For the next 12 hours, Young would play "Take This Job and Shove It!" over and over again to protest his $100 a week salary, gaining a notoriety for himself and his tiny station that neither had anticipated but which both, by the end, would love.

For weatherman Woodie West, it was to have been his first day on the job. He was eager to make a good impression, so he wore clean Nikes and a starched cowboy shirt.

But when he got to the control booth door, he found it barricaded.

He knocked. No answer.

"Hey," he shouted, "I'm here to do the weather!"

Deejay Young had just signed on the air--it was 5:45 a.m. He had no intention of opening the doors. For the first time that day, Johnny Paycheck's oldie, "You Can Take This Job and Shove It!" was wafting through the airwaves.

Station program director Jeff Davis woke up at home shortly thereafter and flipped his bedside radio to 1440 am, home to WVBK, his station. A familiar song was playing. He hummed along as he brushed his teeth.

Returning to his bedroom, he pulled on a blue tee shirt (it noted that "I Survived the Loch Ness Monster at Busch Gardens"). Then he noticed that the same familiar song was still playing on the radio. Davis was puzzled but not troubled. Not yet. It was, he remembered, Aprils Fools' Day.

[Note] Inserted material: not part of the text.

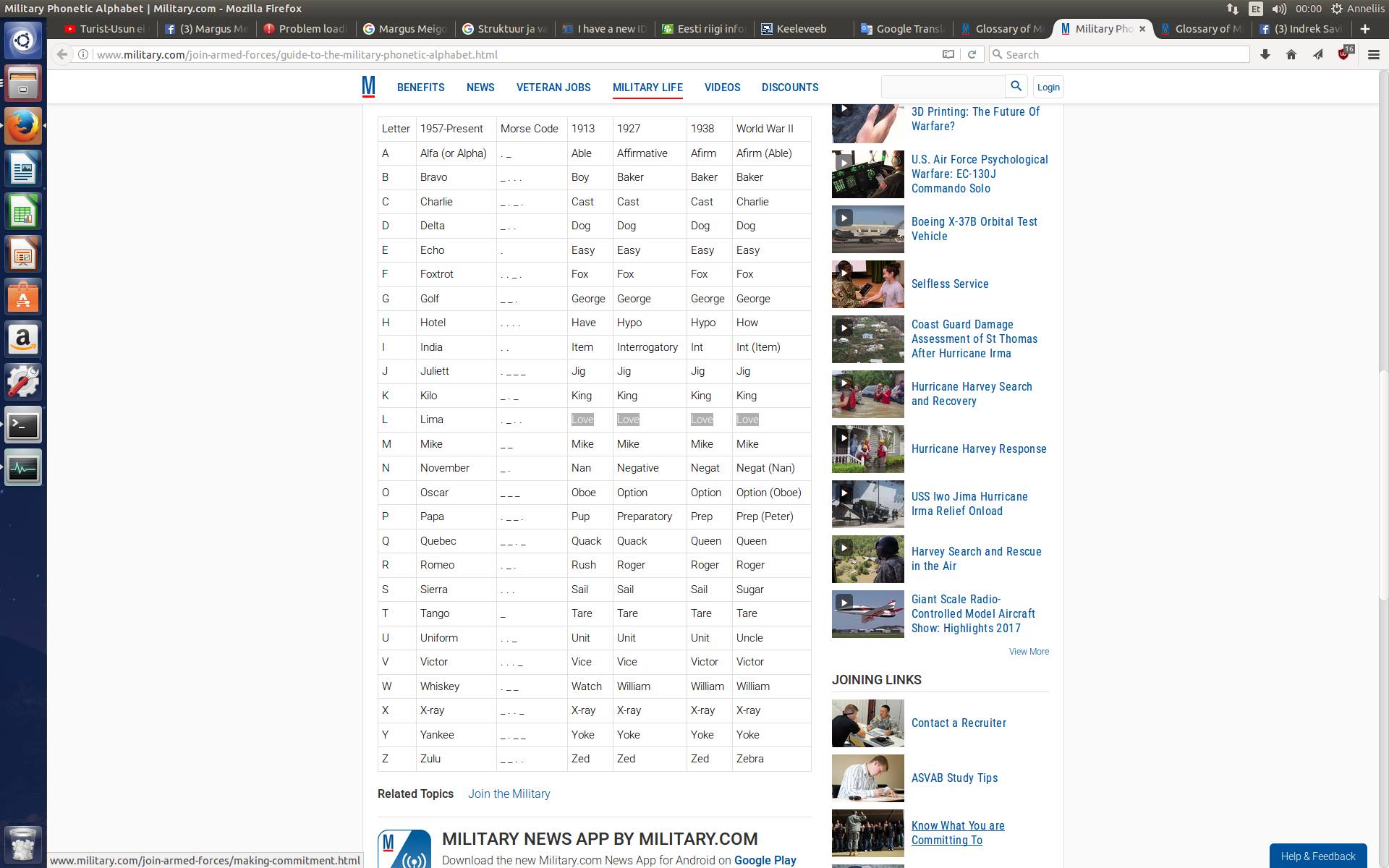Open the VETERAN JOBS menu
Screen dimensions: 1389x868
[553, 87]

By noon, down by the old railroad station in downtown Herndon, the regular customers at The Event, a town pub, were sitting on high stools swapping news and wisecracks with owner, Jack Guth.

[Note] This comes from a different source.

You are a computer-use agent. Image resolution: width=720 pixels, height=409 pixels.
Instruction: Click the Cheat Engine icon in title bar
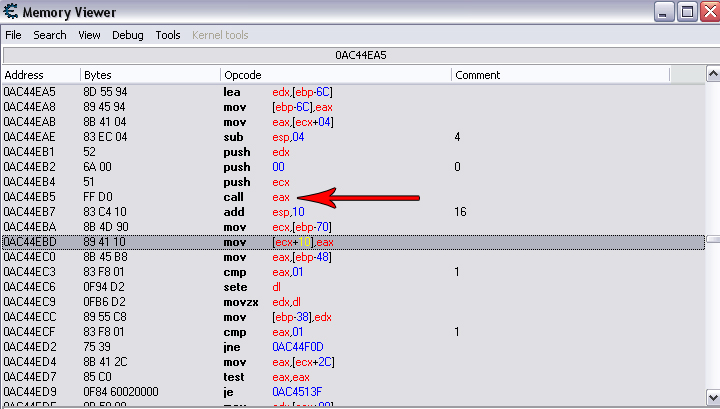click(11, 12)
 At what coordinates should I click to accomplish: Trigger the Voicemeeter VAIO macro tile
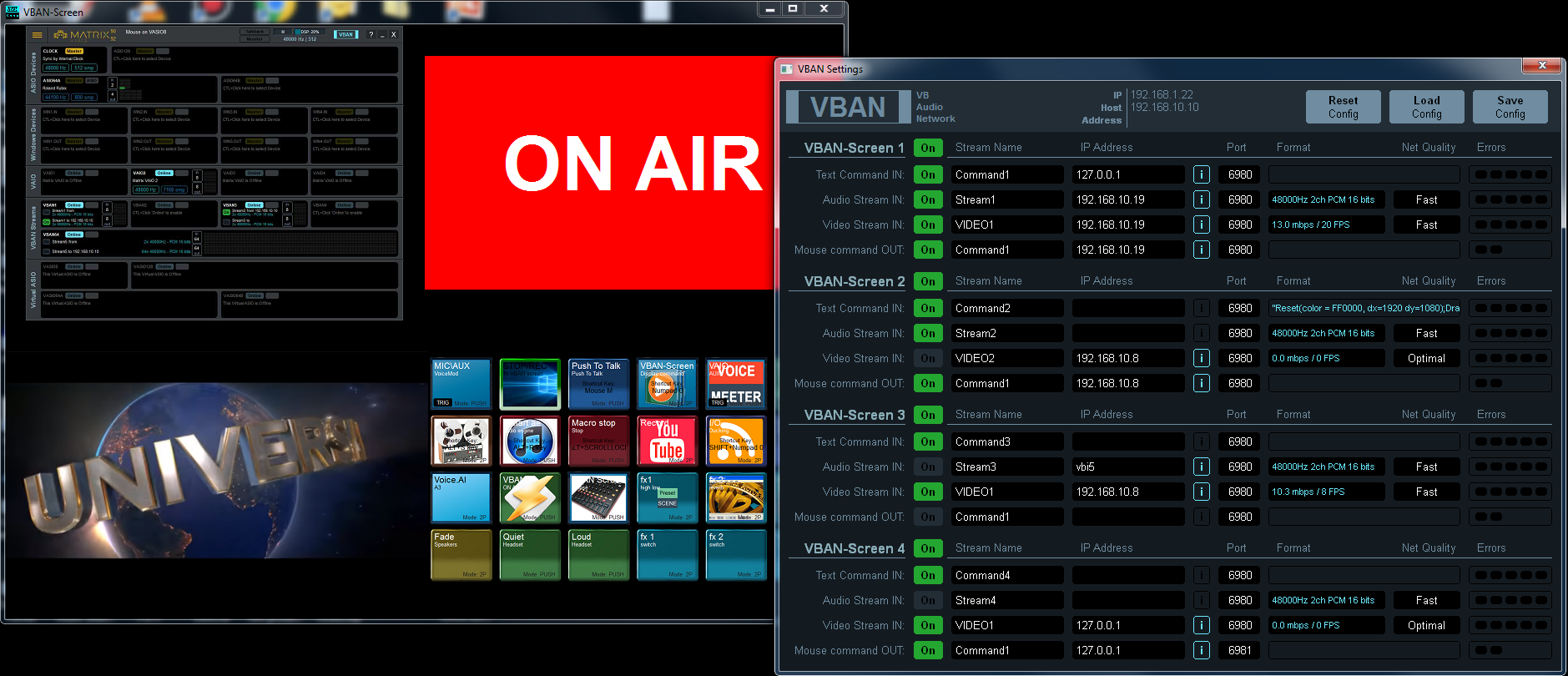[735, 384]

Enter truck driver, Don Stevens. "You guys gotta hear this," he exclaimed, hoisting a radio onto the bar. A song was blasting out: "Well, you can take this job and shove it!"

"The guy's been playing this all morning," said Stevens. "He says he wants a raise. Claims he gets $100 a week and he ain't taking WKRP wages any longer!"

Holmes Gardner, known as "Gomer," leaned over one end of the bar, his ususally morose features defiant, and announced his one-man support. He said he would conduct a drink-in until the matter was resolved. Ahead still lay six hours of beer gulping.

Guth, a one-time Herndon mayoral candidate, decided to phone Young and offer him a meal. The line, however, was busy.

By the time the sun was heading into the west, Young was big news. NBC had a team on hand--first they were from the local staff, then came the national--as did ABC and Metromedia. Reporters from the local press were also on hand.

Everyone remarked about the transformation of program director Davis. With each interview, he became visibly more authoritative and quotable.

"I can tell you," stated Davis, "that we are in communication with Mr. Peltz the station owner in upstate New York . I am not at liberty to discuss the status of negotiations. We have, however, made the decision not to pull the plug on Mr. Young unless he does something illegal and/or irrational."

Meanwhile, in the control booth (it resembles a glass-sided aquarium visible from three angles through wide glass panes), Young pulled at an enameled earring and chatted with callers.

Until this point in life, the biggest claim on fame for Young, a Vietnam veteran, was that he had been a male stripper at the Hanger Club in Maryland. He was showing no signs of acting irrationally, however. Strobes flashed, newspeople were peering in, noting his every move. He was in what must have amounted to the most public solitary confinement at least in the history of Herndon.

His biggest difficulty was that he had no access to a bathroom.

By early evening, Davis announced that it was over: Young's demand to meet with the owner had been arranged.

Young allowed Davis to enter the booth, and they shook hands as Davis made the announcement that the siege of WVBK was officially over.

It was close to midnight before Paul Young entered The Event. His walrus mustache drooped and he could have used a shave. A full house of supporters raised mugs and cheered in salute of their hero. Young settled into a captain's chair in the balcony. All present lined up to shake his hand or slap his back.

Stevens was visibly elated. He hoisted a brew, revealing an R-rated tattoo on a bicep.

Overhead a local television news cast was lighting up a giant TV screen. The crowd in The Event fell silent. Larger than life, the image of a thumbs-up deejay flashed on.

"He did it," said Stevens. "The underdog won this time. You know, that guy just said what everybody wants to say."